И тут мне подумалось, что он только с виду суров.

Опросив наши фамилии, Сурков поинтересовался, кто приехал из дому, а кто пришел с флота. Каждого он старался запомнить в лицо.

Когда командир роты ушел, я спросил Фрола, откуда он знает Суркова.

— А кто же его не знает? — удивился Фрол. — Ох, и храбрый же человек! — добавил он восхищенно. — В Севастополь четыре раза под страшенной бомбежкой ходил. И когда ему повстречалась подводная лодка, он притворился, что его «Буря» тонет, а когда лодка всплыла, взял да пальнул в лодку прямой наводкой и пустил на корм рыбам!

* * *

Класс наш был светлый с большой черной доской на желтой стене; парты были старые и изрезаны ножиками. Вошел тот самый старший лейтенант, который заставил Фрола остричься. Он скомандовал: «Встать!», так как при его появлении вскочили лишь трое-четверо.

— Я воспитатель класса, — отрекомендовался старший лейтенант. — Моя фамилия — Кудряшов. Садитесь. Ну, давайте знакомиться!.. Авдеенко! — вызвал он.

Никто не отозвался.

— Авдеенко Олег здесь? — переспросил Кудряшов, заглянув в список.

С «Камчатки», не торопясь, поднялся мальчик с голубыми глазами и прозрачными ушками. Его пухлые губы были надуты. Я вспомнил, что видел его вчера в бане в курточке, застегивавшейся «молнией», в коричневых гольфах и в желтых ботинках. Теперь, в форме, он стоял небрежно, одной рукой опираясь на изрезанную ножиками доску парты, и смотрел на меня не то с превосходством, не то с недовольством, что его потревожили.

— Вы плохо слышите? — спросил воспитатель Кудряшов.

— Нет, у меня слух отличный, — тонким, как у девочки, голосом, слегка картавя, ответил мальчик.

— Почему же вы сразу не отозвались? — спросил воспитатель.

— Мне здесь не нравится, — нараспев ответил Авдеенко.

— Почему вам не нравится в училище?

— Никуда не выпускают, холодно, плохо кормят.

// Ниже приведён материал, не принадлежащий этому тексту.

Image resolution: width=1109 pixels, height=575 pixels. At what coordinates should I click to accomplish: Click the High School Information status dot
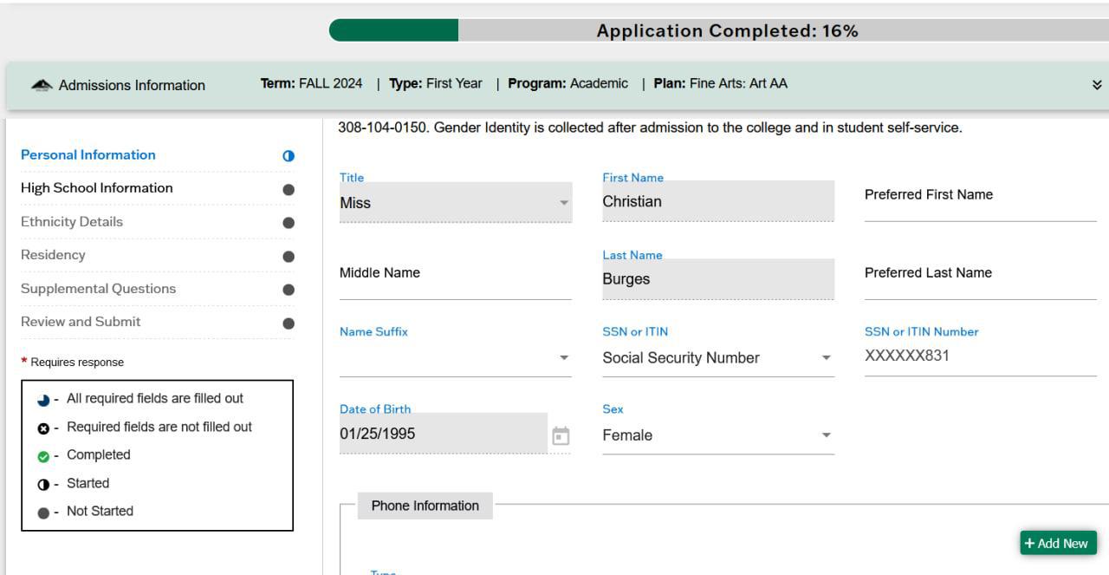coord(289,189)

— Вот как? Вы откуда приехали?

— Я из Москвы.

— Ваш отец?

— Генерал-лейтенант Авдеенко. Он решил, что я должен быть моряком, но мама хочет, чтобы я был артистом.

— Если ваш отец хочет, чтобы вы стали моряком, вы должны знать, что море не любит баловней. Оно дружит с людьми, прошедшими суровую школу. Вам это понятно?

Авдеенко мотнул головой — не понятно, мол, и сел на свою «Камчатку».

— Воспитанник Авдеенко, я не разрешал вам садиться.

Авдеенко поднялся.

— Я не хотел бы ссориться с вами, но боюсь, придется, — продолжал Кудряшов. — Садитесь… Владимир Бунчиков! — вызвал он.

Встал малыш с черными бегающими глазами, небольшим носиком и квадратной головой.